***** DATA FOR THIS TASK *****

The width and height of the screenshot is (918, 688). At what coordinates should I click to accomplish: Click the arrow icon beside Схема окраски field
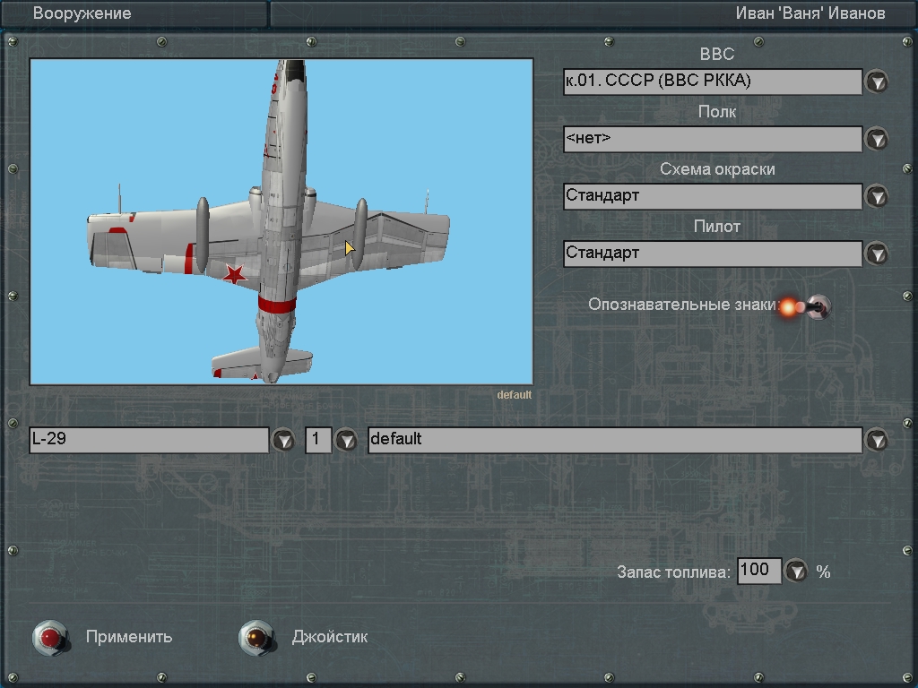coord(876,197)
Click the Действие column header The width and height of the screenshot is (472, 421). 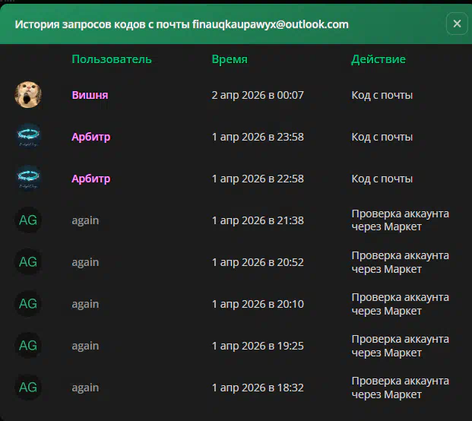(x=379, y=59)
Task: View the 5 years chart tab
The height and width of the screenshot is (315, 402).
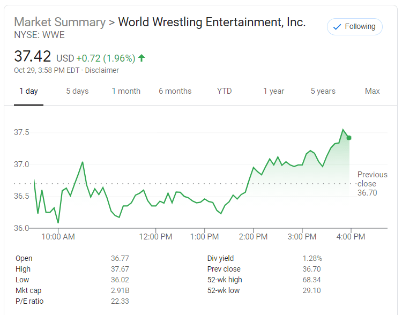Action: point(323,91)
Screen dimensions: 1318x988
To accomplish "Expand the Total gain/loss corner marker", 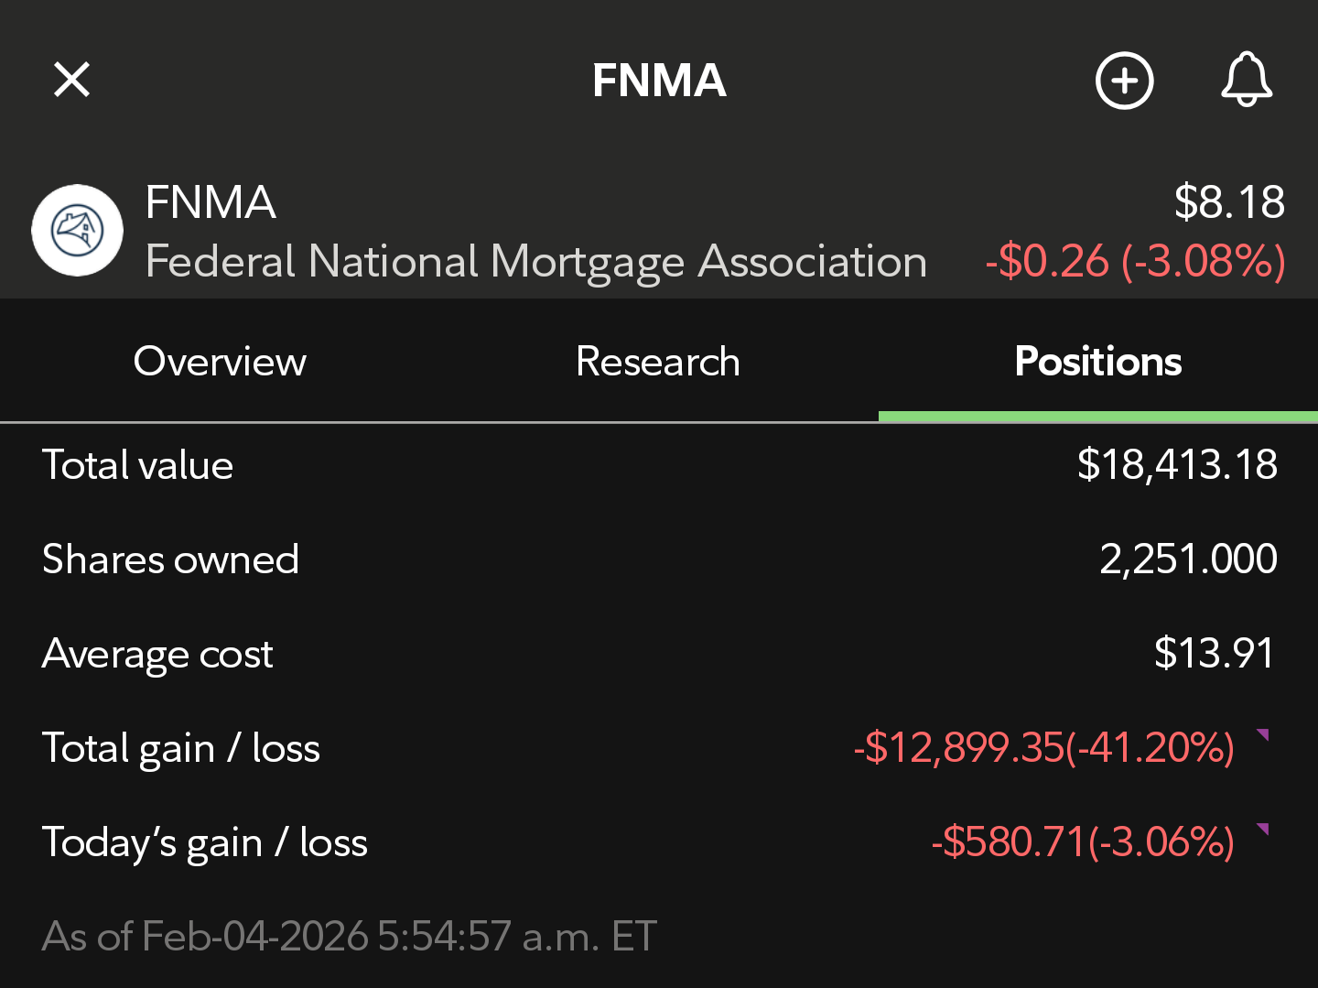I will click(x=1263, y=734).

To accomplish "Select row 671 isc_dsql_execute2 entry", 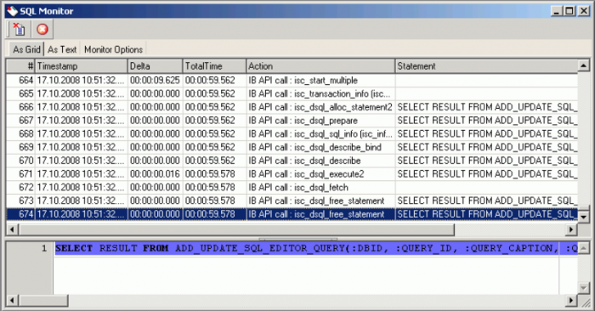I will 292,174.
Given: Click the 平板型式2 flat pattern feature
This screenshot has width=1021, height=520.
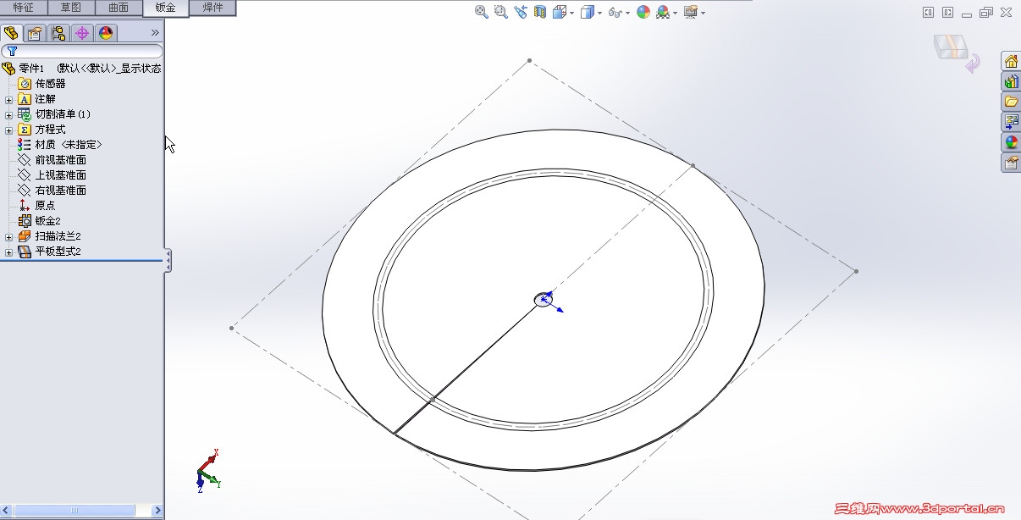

*****

(WORK ORDER) Nothing but the lines from the one with "Given: Click the 平板型式2 flat pattern feature" through the last line of the records should appear in your answer, each exactly as written and without pictures.

(REPLY)
Given: Click the 平板型式2 flat pattern feature
This screenshot has width=1021, height=520.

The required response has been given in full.